January 11th, 2021
After two national lockdowns in the UK during the spring and autumn of 2020, we find ourselves in yet another – but this time it is in the darkest days of winter.
The pandemic has highlighted issues around mental health with everyone experiencing challenging and worrying times but for accountants, the toll has the potential to be even worse as they tussle with their busiest month of the year and the Self Assessment deadline on the 31st January.
The pressure is mounting on the profession in the US and Australia too with their own deadlines drawing nearer and every country faces the same challenge, of prioritising wellbeing and putting mental health at the top of the agenda.
A recent survey by Nuffield Health reveals that four out of five (83%) are concerned about the ongoing negative impact of the pandemic of their mental health with more than a third reporting increased stress and anxiety (38%) or feeling more low or depressed than usual (31%).
This same research revealed that more than a third (37%) wouldn’t seek help for mental health and wellbeing concerns because they don’t feel their problems are serious enough prompting fears that thousands of people are going without support. Furthermore, nearly half of those surveyed (42%) don’t understand that poor physical health can impact on mental health or that factors such as diet, exercise, relationships, sleep and taking time out can boost mental resilience during times of change and adversity.
Alastair Barlow, joint founder of the award winning practice, Flinder, spoke honestly about the mental health challenges the profession faces during one of our recent COVID-19 Support Webinars. He explained during the webinar that the world of accountancy is very much a black and white profession with Accountants working to multiple deadlines with exceptionally high expectations placed on them.
“Because we are always working towards sprint deadlines, we don’t have time to think and because we are so number focused, we are less open to talk about our feelings.”
He likened it to a ‘Catch 22 situation’ as Accountants battle against an overriding desire to get their work done. He cites the ‘law of diminishing returns’ with the more hours worked, the less efficient we all become and strongly advocates that everyone should learn to take a step away to clear their minds with the help of practical tactics such as mindfulness to help improve productivity, keep focused and reduce anxiety.
“It’s all about unlocking our people’s potential and it is very easy to forget we are a people business,” he says. One of the things that Flinder does every Friday to nurture the team is to hold a ‘Self Reflection’ session.
Alastair stresses that it’s not an opportunity to talk about what we did during that week but it’s about whether you had a good week and crucially whether you are feeling happy or sad then a decision can be made on whether intervention is needed to nip any negative feelings in the bud. “It’s important to understand what is going on in their minds so we can change something and give them additional support if they are working with a challenging client.”
The firm has also implemented a fitness channel on Slack which features a selection of workouts and recipes for healthy meals and drinks to add more ‘touch and feel’ to the business.
In the ‘How to Reach Peak Mental Fitness’ guide that accompanies the webinar, Alastair’s tips are highlighted along with practical advice from Luke Doherty, mindfulness coach for the highly successful Harlequins rugby team and working with corporate clients to establish mindful programs for executive teams, who outlines some simple ‘mindfulness’ exercises that could help relieve stress and protect emotional wellbeing.

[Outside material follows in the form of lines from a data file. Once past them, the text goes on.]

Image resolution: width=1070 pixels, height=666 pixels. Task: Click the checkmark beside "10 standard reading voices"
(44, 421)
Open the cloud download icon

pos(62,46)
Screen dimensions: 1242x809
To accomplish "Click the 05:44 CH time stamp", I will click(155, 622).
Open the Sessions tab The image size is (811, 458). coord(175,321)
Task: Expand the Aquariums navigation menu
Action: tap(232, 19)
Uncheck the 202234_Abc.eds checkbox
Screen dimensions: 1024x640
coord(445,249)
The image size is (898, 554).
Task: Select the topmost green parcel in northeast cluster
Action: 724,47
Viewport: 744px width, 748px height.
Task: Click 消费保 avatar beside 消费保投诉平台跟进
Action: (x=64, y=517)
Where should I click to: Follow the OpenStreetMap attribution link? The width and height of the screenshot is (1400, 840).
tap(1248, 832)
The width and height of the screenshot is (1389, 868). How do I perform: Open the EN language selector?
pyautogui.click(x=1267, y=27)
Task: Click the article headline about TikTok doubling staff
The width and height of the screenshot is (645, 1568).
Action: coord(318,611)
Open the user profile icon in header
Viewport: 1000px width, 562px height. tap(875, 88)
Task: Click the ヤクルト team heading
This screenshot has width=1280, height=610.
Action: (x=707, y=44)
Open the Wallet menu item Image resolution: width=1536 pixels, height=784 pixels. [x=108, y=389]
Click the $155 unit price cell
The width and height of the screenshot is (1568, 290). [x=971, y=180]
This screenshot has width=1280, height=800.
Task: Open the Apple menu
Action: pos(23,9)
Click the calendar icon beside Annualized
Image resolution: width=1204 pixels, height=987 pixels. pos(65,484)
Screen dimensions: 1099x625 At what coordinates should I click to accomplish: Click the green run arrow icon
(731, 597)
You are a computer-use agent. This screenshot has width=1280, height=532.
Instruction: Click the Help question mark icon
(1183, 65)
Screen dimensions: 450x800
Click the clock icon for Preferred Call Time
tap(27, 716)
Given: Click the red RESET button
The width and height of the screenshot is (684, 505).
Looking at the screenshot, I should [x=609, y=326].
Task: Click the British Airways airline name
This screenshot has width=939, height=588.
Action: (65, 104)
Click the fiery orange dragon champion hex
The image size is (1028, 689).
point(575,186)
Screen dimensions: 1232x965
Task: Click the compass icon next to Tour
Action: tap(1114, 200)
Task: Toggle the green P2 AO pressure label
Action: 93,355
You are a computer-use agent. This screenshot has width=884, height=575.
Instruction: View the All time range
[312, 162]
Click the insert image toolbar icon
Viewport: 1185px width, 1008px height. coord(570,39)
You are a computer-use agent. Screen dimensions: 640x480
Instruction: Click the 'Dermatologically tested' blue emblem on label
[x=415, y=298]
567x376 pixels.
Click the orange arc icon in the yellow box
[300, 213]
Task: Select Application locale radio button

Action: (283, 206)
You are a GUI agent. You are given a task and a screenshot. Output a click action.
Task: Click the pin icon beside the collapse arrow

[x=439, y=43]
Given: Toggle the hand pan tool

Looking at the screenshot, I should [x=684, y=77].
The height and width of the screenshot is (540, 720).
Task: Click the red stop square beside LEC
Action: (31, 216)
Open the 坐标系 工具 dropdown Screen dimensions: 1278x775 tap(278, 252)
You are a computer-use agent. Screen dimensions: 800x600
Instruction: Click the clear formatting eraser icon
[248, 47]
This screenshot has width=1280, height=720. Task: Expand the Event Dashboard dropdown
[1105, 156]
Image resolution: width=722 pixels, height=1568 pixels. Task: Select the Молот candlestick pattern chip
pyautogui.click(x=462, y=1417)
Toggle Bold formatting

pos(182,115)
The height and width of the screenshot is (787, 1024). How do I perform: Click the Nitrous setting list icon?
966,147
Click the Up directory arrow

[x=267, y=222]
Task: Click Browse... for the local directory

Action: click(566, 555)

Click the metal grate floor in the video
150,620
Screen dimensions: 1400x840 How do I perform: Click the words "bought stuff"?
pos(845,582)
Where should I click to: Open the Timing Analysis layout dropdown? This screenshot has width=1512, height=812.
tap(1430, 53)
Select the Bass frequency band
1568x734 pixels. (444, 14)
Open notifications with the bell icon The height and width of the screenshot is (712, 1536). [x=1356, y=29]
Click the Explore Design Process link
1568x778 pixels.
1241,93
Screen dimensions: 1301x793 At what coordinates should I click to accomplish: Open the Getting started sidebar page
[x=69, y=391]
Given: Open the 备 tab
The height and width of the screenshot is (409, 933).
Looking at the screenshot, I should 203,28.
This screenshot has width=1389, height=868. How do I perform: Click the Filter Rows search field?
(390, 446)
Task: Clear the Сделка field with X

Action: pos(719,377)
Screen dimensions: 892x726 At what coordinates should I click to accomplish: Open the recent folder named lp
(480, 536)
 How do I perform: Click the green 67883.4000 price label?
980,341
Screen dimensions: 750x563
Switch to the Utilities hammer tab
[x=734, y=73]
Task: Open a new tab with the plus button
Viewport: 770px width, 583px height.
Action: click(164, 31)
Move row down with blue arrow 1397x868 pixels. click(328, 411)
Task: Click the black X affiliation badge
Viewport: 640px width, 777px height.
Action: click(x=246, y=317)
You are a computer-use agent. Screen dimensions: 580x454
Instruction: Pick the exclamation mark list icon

As wellbeing is brought to the fore again and we are being made aware that several factors play a part on our health, Nuffield Health in partnership with the mental charity, the Mental Health Foundation, has launched a digital questionnaire they are encouraging people to complete.
It only takes around five minutes to fill in and the questions focus on key areas which are known to contribute to mental fitness. Once completed, there is a pointer to further information on how to improve and maintain emotional wellbeing, hints and tips, sources of support, and where to seek help for any problems.
During this strangest of times, it is fascinating to hear what firms like Flinder are doing in their quest to think more holistically about mental health and how to maintain it. A supportive environment and knowing that it’s ok to take the time to step away for a few minutes can only help to create an improved sense of wellbeing and a more productive workforce.